Professor in the Department of Psychological Sciences Jim Magnuson is working on a collaborative project to develop a model that will bridge the gap between cognitive theories and models of human speech recognition and ASR’s impressive deep learning networks.
Magnuson is collaborating with professors Monty Escabí in the Department of Biomedical Engineering and Jay Rueckl and Christian Brodbeck in the Department of Psychological Sciences, as well as professor Kevin Brown, a physicist at Oregon State University. This work is supported by a collaborative research grant from the National Science Foundation to the teams at UConn ($437,000) and Oregon State ($179,000).
Through a previous NSF-funded grant, this group developed the first model of human speech recognition that can process real speech produced by multiple speakers, simulating the conditions needed to understand phonetic constancy. Their EARSHOT system (Emulation of Auditory Recognition of Speech by Humans Over Time) is a neural network modeled after the human brain and powered by special nodes developed for ASR models.

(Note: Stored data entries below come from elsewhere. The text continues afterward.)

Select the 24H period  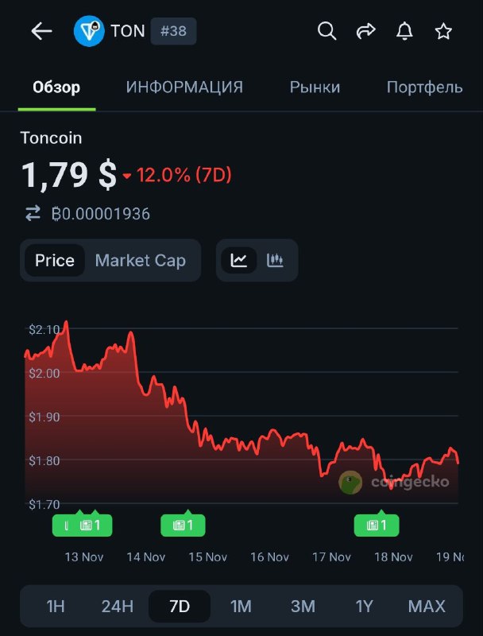click(117, 606)
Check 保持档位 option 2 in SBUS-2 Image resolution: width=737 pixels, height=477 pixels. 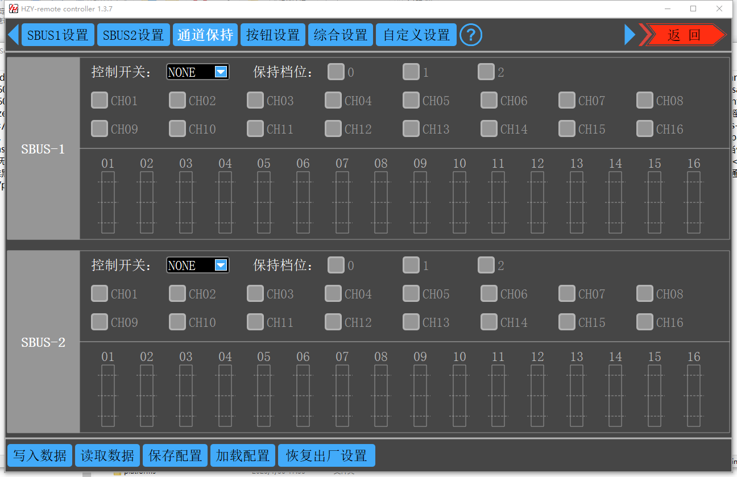tap(486, 266)
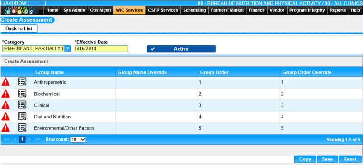Click the Back to List button
This screenshot has width=363, height=165.
click(19, 28)
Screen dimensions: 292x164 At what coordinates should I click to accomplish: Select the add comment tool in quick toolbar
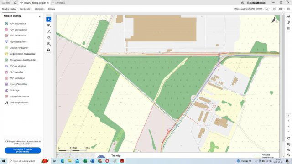coord(49,26)
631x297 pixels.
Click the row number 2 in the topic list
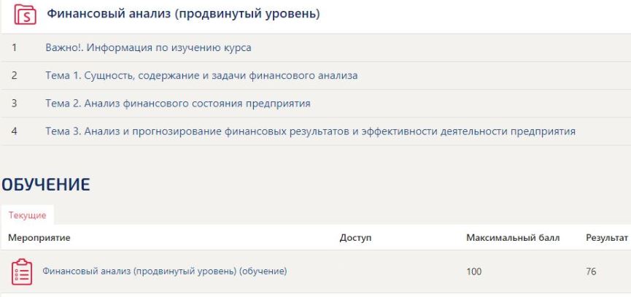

In this new grant, the team will expand EARSHOT to further bridge human speech recognition research and ASR technologies.
The researchers will run simulations that learn from real human speech. This means the models can be applied to questions of speech development and processing that are out of reach for other current cognitive models.
Over the next three years, the team will incorporate additional techniques from machine learning and artificial intelligence research, new model components based on human brain pathways, and a 20,000-word lexicon.
They will compare the validity of the model against behavioral and neural data obtained during previous human subjects research.
This work will advance scientific understanding of the cognitive and neurobiological bases for phonetic constancy. By providing insight into language development and processing, this knowledge can help advance understanding of developmental and acquired speech disorders.
This project may also lead to improved ASR technologies by uncovering ways to give ASR more human-like flexibility to adapt to acoustic variation.
This project was launched with an OVPR Research Excellence Program award in 2017. This seed funding allowed the group to build their team and secure this NSF funding, paving the way for new discoveries.
“This work simply could not be done without the complementary expertise of our team members, who are psychologists, neuroscientists, engineers, and physicists,” Magnuson says. “UConn provides an amazing environment that enables this kind of innovative and interdisciplinary collaboration.”
Magnuson holds a Ph.D. from the University of Rochester in brain and cognitive sciences. His research interests include neurobiology and psychology of language, computational models as theory-building tools, developing comprehensive understanding of language and learning over the lifespan, and science communication.